The Cayman Islands is now at a crossroads in our social, political and economic history. Our success as a nation and a people depends on which road we take today. The stability and security of our country and the prosperity of this and succeeding generations beckon us to make the right choices at this time in the ordering of our society.
I feel compelled to make this point against the background of a declaration by the new leader of the Opposition PPM that he and his party have embarked, or will be embarking, on a political campaign for the next general election, which is due in May, 2013, some 27 months from now.
I raise this issue only because of the grave implications such a declaration holds for the stability of the economy of the Cayman Islands, still engulfed in the throes of the worst recession the world has witnessed in some 80 years.
The response on this matter is essential because at stake is the recovery, survival and development of our economy.
At this delicate juncture in our history and development we must take the high road of national unity, reconciliation, economic reconstruction, social renewal and international respect that is the platform and emerging legacy of the UDP Administration that I have the honour to lead at this time.
The pronouncement that the PPM will be immediately embarking on a political campaign to regain power 27 months before an election is due, and a mere 21 months after Caymanians exercised their democratic right and selected the Government of their choice is unfortunate.
Are we to plunge our country into a protracted period of electioneering and all its negative and disruptive manifestations that will surely distract our attention from the important work we must do at this critical time? Are the people of the Cayman Islands to sacrifice the fruitful gains of economic recovery, employment creation and rebounding business and investor confidence?

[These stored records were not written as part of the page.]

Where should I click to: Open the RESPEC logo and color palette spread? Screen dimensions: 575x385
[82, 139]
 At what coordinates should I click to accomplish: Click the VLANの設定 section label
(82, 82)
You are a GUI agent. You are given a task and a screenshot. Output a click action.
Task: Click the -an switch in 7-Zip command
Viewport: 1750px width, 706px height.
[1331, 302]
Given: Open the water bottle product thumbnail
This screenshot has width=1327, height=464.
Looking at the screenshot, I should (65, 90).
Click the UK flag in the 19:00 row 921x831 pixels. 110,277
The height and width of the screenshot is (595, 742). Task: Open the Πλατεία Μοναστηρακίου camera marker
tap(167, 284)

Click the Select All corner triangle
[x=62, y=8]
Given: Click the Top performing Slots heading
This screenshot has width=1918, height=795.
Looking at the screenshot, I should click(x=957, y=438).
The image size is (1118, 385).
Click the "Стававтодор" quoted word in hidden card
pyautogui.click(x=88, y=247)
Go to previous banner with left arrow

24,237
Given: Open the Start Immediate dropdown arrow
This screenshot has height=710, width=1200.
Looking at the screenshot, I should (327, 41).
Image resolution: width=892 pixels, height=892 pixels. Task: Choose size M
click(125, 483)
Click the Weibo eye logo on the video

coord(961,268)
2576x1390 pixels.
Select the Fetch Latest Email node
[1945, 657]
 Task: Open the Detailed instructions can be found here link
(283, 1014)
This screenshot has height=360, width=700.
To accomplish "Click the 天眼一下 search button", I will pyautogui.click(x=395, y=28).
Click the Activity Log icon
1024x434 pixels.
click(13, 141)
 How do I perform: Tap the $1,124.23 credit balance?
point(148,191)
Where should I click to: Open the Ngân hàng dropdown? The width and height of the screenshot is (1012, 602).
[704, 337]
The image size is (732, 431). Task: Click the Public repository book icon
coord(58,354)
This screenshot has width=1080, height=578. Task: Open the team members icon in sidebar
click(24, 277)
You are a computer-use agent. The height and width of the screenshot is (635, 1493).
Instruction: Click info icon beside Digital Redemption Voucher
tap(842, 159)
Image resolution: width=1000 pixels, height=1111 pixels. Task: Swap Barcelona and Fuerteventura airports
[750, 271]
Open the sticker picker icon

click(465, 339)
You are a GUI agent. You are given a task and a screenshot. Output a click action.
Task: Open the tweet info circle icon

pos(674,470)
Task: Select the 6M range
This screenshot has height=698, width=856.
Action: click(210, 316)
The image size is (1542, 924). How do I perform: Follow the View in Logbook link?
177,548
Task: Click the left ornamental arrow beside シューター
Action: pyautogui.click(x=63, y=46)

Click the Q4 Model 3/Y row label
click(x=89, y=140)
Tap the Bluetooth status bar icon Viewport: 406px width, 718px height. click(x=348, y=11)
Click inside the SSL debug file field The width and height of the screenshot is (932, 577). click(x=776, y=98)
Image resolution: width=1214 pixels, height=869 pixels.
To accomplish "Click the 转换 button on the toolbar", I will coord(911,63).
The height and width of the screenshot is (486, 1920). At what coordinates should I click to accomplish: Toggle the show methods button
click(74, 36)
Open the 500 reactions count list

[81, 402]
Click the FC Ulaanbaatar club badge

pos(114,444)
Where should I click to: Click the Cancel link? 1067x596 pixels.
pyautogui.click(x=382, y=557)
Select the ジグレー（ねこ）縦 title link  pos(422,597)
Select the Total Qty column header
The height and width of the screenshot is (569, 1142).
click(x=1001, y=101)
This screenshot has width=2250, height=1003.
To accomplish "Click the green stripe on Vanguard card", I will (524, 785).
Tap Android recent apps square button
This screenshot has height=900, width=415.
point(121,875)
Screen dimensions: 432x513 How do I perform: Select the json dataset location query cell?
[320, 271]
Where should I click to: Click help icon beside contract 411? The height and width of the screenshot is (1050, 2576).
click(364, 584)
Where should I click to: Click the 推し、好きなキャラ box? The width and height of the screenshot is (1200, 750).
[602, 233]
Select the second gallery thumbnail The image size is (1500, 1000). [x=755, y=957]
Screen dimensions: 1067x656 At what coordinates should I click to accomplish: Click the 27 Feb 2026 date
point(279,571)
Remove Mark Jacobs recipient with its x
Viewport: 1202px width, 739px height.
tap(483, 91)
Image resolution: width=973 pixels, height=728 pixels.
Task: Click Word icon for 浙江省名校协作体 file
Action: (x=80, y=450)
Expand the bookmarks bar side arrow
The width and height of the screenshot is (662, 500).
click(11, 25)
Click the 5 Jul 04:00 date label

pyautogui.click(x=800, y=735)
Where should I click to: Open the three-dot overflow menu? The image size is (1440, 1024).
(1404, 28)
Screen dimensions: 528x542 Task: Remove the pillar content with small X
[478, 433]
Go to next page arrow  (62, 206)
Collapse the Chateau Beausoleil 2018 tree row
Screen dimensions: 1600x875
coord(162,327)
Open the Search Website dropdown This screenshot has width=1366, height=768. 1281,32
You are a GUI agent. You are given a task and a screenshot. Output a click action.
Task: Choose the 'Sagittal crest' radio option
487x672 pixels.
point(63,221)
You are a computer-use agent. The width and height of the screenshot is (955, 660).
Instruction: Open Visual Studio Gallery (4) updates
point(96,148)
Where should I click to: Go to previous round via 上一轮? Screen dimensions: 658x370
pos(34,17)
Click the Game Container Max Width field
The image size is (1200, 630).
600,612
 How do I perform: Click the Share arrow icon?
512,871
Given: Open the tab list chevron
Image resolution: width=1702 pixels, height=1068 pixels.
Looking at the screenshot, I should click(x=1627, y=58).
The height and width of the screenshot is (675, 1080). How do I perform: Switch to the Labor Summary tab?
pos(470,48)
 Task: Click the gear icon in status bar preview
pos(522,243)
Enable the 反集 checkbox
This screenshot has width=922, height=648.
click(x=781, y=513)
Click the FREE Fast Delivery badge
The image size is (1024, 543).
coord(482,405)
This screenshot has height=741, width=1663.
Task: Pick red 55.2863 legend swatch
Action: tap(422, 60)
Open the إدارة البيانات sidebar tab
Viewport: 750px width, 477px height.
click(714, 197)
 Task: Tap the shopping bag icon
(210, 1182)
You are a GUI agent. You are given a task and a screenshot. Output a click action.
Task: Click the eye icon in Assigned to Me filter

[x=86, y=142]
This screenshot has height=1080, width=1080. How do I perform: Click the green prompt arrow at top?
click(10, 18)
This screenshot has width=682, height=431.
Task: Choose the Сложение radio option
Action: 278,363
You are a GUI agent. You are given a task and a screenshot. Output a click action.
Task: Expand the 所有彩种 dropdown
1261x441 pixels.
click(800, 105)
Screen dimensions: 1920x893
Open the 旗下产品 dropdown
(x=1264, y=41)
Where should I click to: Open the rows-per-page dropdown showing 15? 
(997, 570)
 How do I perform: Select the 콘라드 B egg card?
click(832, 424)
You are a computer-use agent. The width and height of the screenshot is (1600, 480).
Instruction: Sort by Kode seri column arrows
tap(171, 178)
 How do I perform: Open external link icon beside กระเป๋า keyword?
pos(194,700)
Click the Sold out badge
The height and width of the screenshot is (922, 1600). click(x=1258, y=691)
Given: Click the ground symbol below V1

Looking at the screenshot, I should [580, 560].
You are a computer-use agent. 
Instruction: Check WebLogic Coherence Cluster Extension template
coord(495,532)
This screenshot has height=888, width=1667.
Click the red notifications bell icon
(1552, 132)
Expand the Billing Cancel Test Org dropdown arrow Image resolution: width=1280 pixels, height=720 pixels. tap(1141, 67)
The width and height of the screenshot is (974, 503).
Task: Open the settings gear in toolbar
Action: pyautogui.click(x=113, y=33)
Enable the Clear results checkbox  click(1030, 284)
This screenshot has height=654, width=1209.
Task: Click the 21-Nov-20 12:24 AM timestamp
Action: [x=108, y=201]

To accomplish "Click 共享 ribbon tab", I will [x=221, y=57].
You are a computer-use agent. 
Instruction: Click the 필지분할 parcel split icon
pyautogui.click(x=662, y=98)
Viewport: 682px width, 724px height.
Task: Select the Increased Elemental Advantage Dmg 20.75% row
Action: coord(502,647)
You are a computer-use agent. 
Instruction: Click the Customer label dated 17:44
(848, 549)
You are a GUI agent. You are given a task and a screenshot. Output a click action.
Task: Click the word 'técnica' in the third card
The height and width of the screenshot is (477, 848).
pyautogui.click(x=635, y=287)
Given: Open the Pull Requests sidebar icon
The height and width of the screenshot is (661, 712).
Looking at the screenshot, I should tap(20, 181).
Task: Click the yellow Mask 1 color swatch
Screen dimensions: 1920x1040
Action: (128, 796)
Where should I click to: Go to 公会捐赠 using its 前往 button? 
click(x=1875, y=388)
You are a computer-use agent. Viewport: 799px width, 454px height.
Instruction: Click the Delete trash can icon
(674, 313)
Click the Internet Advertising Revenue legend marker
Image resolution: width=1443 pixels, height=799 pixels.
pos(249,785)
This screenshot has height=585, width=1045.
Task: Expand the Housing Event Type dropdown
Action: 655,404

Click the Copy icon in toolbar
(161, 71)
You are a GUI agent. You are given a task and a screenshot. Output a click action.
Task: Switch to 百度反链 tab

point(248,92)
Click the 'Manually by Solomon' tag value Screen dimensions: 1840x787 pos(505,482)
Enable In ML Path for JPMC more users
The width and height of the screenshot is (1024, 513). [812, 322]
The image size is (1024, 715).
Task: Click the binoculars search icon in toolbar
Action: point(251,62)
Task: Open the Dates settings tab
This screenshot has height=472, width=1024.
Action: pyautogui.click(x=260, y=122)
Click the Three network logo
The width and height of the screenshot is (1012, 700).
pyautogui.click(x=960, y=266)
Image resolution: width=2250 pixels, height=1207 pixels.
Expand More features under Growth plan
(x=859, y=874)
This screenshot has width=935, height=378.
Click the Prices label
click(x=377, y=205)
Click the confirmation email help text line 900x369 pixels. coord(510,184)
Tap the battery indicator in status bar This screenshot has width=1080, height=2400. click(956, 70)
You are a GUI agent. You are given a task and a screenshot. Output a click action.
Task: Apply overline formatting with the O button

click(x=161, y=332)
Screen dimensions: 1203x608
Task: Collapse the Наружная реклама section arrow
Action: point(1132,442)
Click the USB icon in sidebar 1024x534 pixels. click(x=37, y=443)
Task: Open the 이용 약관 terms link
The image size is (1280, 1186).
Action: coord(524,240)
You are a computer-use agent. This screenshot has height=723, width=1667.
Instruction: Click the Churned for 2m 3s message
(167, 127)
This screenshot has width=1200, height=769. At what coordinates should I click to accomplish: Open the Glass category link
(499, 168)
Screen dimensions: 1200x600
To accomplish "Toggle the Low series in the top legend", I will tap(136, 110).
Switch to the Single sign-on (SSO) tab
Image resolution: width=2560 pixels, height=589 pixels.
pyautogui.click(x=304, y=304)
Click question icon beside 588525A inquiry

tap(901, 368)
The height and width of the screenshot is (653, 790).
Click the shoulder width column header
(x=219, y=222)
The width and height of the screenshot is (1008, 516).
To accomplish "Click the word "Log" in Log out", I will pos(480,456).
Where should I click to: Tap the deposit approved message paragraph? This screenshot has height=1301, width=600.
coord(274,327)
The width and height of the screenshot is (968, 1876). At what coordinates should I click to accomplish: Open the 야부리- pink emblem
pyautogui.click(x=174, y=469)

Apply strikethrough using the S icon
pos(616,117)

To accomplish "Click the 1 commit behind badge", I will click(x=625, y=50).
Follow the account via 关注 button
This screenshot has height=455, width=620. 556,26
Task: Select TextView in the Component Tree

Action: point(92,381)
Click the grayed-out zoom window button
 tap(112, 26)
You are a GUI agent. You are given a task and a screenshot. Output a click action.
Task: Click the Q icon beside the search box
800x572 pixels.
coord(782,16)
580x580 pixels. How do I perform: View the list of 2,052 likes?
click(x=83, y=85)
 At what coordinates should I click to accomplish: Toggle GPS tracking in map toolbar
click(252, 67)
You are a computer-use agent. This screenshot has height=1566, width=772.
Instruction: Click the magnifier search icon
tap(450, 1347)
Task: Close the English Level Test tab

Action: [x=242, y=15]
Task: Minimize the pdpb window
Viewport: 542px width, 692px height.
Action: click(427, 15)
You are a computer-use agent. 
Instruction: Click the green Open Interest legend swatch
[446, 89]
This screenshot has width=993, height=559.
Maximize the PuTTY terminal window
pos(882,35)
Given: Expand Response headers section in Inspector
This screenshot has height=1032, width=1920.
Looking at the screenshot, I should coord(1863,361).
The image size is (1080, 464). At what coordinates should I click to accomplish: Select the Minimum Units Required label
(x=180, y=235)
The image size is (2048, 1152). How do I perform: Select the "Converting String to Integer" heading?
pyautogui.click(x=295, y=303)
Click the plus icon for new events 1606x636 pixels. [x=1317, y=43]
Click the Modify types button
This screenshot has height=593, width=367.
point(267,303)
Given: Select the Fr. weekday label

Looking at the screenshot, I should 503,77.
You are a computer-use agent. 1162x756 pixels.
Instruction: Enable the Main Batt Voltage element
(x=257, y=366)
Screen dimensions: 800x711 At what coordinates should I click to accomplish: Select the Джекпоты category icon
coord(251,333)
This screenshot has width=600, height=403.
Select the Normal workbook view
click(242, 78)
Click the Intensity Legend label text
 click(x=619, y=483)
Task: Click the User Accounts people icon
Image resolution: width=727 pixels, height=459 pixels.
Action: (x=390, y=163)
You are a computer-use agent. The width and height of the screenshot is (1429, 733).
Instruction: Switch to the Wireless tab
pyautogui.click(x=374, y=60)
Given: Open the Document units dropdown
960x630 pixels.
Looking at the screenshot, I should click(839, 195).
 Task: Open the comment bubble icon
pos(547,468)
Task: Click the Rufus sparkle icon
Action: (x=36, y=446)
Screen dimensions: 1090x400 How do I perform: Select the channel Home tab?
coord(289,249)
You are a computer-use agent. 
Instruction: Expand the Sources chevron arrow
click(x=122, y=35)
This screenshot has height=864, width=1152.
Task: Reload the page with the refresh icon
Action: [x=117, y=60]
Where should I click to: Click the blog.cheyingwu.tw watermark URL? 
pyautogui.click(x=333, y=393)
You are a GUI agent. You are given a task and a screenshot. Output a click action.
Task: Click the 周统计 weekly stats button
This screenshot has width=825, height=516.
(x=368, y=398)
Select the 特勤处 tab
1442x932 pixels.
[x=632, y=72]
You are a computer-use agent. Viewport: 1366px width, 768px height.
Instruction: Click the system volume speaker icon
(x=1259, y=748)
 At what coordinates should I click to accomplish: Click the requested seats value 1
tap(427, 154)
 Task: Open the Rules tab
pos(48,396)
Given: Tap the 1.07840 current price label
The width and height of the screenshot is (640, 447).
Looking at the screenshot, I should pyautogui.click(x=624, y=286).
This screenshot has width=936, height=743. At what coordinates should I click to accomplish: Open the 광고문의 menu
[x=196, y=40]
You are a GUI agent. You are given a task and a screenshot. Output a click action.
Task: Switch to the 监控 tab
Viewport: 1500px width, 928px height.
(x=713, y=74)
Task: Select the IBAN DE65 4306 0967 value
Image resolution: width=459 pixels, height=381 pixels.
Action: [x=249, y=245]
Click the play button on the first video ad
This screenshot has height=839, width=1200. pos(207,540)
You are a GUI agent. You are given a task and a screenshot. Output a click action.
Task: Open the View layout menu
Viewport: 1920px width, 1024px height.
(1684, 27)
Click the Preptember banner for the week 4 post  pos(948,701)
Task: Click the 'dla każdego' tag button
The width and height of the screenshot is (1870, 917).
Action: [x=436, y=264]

To these questions, I can hear a resounding NO echoing from George Town to Rum Point, from West End to Spot Bay, from South Sound to West Bay, from East End to Blossom Point.
Our people are confronted with a stubborn economic recession and real challenges to employment. As a new Government, we have inherited real intractable threats to our people enjoying a decent standard to living, and to their personal safety and the security of the nation.
Faced with these challenges, people all over the world are rejecting political expediency and empty promises for mature governance that is accountable, participatory and which delivers practical economic and social gains.
People are tired of the kind of politics that concerns itself first and foremost with the fortunes of one political group and not with the interest of all the people they seek to represent. Political and electoral apathy is growing here in the Cayman Islands and elsewhere in the Caribbean and the world, because of politicians who continue to parade their selfish egos ahead of the real problems of their country.
Those of us here in Cayman cannot afford to feed this growing disenchantment by succumbing to the politics of partisan selfishness at the expense of national solidarity and unity of purpose.
Like in the Cayman Islands, elections are due in 2013 in many constitutional democracies around the world. Despite that, we have not heard of opposition parties launching two year-long election campaigns in Barbados, Germany, Malaysia, Australia, the Philippines, Albania, Armenia or Czechoslovakia – all countries with elections slated for 2013.
After less than two years of the UDP Government talking office our country is once again moving in the right direction. We realise that people are still hurting – unacceptable levels of unemployment still exists, and now is no time for the Government to be distracted from continuing to turn the country around by an election campaign by the opposition.
We have made tremendous gains in a time when it is the most difficult to do so…
We are creating jobs.
Tourism is on the rebound because of the policies of the government led by the UDP.
The administration is developing a new cruise berthing facility to accommodate the newer class of mega ships.
A new hospital development is under way to promote medical tourism.
The Government is advancing the development of a free trade zone focusing on cutting edge bio-technology and information technology as an example of the visionary policies and programmes required to grow our economy.
The administration that I lead has embarked on a programme of divestment of the physical infrastructure. This is creating investment opportunities even as we ensure better management of these facilities and utilise our national assets.
The advances we are pursuing for the country include the development of a new waste to energy project that will serve this and future generations of Caymanians.
And we have constructed 30 affordable houses.
There is too much at stake in terms of the forward movement of our country and the development of our people to risk a return to economic instability.
The eyes of the world are upon us and we must ensure that we secure and preserve the stability and progress for which the Cayman Islands have become known and respected.
I urge all citizens and residents of our country to reject once and for all, the politics of division, the politics of expediency and politics that seeks to tear down rather than to build.
I want to ask Caymanians and all residents, no matter how long you have been here, to embrace a campaign of national cohesion and a movement of national social and economic reconstruction.
I believe firmly that at this time, the first loyalty and the primary allegiance of every individual should be to the country and not to any political party. The nation should be the central principle of political organisation. That is certainly the central principle of the UDP.
Let us all put the interests of the Cayman Islands and its people first. God Bless the Cayman Islands.